# Are these begonias viv appropriate?



## BethInAK (Jul 12, 2011)

I have fallen in love with these two weird begonias for the alien civiliation viv (I can only fit one, I suspect though) and wanted to know if ALL begonias are ok, or only some. 

But check these out:
Beg china curl









Beg Curly Fireflush









FREAKY BEGONIAS!


----------



## Porsche2Rad (Sep 4, 2011)

I know that in one of my cubs for whatever reason I can't keep and begonia alive. In my others the flourish. The first one is gorgeous. You should definitely give it a shot.


----------



## Mer_ (Sep 11, 2011)

I've not kept any begonias in a vivarium, but have kept them around the house. I think that with the right care they can all thrive in a vivarium. I do know that some varieties can get rather large. 


I like both of the ones you selected; very neat looking. I like the first one because of the colors and the select one because of the unique leaf shape.


----------



## BethInAK (Jul 12, 2011)

Last night I found a black and scarlet begonia locally!
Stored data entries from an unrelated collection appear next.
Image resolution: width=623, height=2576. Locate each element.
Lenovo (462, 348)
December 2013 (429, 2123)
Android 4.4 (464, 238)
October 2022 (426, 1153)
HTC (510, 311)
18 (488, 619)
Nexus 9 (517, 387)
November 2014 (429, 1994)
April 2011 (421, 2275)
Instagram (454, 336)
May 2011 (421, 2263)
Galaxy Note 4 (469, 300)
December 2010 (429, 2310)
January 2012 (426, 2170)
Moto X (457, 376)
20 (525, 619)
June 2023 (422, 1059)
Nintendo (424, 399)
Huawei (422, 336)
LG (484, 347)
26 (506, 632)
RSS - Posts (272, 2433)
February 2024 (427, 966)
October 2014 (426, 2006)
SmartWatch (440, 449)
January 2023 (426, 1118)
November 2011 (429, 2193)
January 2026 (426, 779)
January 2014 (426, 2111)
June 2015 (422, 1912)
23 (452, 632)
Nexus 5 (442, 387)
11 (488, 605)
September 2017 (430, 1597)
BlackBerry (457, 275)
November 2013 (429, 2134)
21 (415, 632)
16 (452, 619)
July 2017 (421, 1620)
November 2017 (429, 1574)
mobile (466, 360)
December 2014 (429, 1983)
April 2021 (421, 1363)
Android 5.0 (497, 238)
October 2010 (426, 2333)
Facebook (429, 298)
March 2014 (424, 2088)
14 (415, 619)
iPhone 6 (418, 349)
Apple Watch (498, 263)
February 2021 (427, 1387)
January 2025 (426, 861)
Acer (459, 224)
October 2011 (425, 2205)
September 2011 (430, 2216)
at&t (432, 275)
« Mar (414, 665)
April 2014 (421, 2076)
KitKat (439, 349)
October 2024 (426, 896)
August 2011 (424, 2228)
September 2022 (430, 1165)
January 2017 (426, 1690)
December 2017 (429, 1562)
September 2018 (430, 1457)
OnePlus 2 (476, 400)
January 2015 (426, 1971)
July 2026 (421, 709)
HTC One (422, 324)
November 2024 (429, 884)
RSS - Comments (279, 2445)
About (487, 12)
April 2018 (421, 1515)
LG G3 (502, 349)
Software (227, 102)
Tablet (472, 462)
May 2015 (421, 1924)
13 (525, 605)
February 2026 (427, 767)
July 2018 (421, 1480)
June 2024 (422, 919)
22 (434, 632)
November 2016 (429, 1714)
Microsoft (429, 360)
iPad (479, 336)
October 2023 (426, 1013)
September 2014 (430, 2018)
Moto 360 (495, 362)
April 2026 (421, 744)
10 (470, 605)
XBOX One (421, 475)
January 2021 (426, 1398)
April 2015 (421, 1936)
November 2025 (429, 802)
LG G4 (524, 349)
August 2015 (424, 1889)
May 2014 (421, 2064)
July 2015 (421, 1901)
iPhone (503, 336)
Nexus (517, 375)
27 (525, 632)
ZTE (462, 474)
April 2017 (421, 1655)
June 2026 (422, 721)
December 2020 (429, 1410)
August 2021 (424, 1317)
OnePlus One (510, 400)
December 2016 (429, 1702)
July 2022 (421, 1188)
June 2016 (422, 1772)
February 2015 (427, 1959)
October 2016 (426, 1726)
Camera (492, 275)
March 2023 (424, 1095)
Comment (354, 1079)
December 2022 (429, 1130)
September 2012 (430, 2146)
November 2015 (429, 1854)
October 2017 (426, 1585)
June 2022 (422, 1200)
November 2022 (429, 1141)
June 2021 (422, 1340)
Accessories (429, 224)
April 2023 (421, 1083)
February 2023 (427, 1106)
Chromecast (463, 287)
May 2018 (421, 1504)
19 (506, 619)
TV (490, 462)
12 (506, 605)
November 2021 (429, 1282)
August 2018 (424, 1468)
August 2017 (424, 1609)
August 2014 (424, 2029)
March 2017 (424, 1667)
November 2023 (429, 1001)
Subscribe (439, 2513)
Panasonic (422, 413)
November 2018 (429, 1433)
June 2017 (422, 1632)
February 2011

I am excited! It's not as cool as the white and red one but almost!!!

I am going to give the begonia a shot!


----------



## Boondoggle (Dec 9, 2007)

If I'm not mistaken, they are both types of rex begonias (at least the second one is) and rex begonias grow very well for me in the vivs, provided they get enough light. Usually the problem is they grow too well and need frequent pruning.


----------



## KeroKero (Jun 13, 2004)

Looking at the site you pulled the pic from, 'China Curl gets about 14" tall, BUT realize that your plant may not end up looking like the picture. Rexes can have different colors under different conditions - the reds being more dramatic (why is my red rex turning silver? ahhhhhhhh! - heard that a number of times) but figured I'd toss in that warning. Since these guys can handle a range in humidity, beware of water sitting to long on the leaves and crown as it may be more prone to rot. That is the biggest issue I've had with mini rexes.

Curly Fireflush is a sport of Fireflush, and both need high humidity to do well - usually a sign of a good candidate for a tropical terrarium. It's standing as a rex is also shady, as it tend to not do the dormancy thing and just doesn't act like a rex in some ways - but that's a good thing!.

"Culturally this plant needs high humidity to survive. It can be kept under lights in a terrarium, but get's leggy. The leaf color can fade with too much light. It thrives in bright natural light in a greenhouse." www.begonias.org/monthly/Fireflush.pdf

As with any hairy plant, or begonia for that matter, just beware about it having sitting water on it too much. I've had similar plants do well either not getting misted (but in a humid tank), or in a set up with good air movement so that water sitting on the plant evaporated within 2 hours. The hairs are really something you really need to see in person, a really cool magenta (Begonia 'Manuas' and 'Jabberwocky' have them too, very cool!).


----------



## BethInAK (Jul 12, 2011)

i found this guy locally and love him, I'm going to have to figure out how to keep him red and black.


----------



## ckays (Jul 26, 2011)

So I was going to start a new thread, but I think my question will fit right in here. 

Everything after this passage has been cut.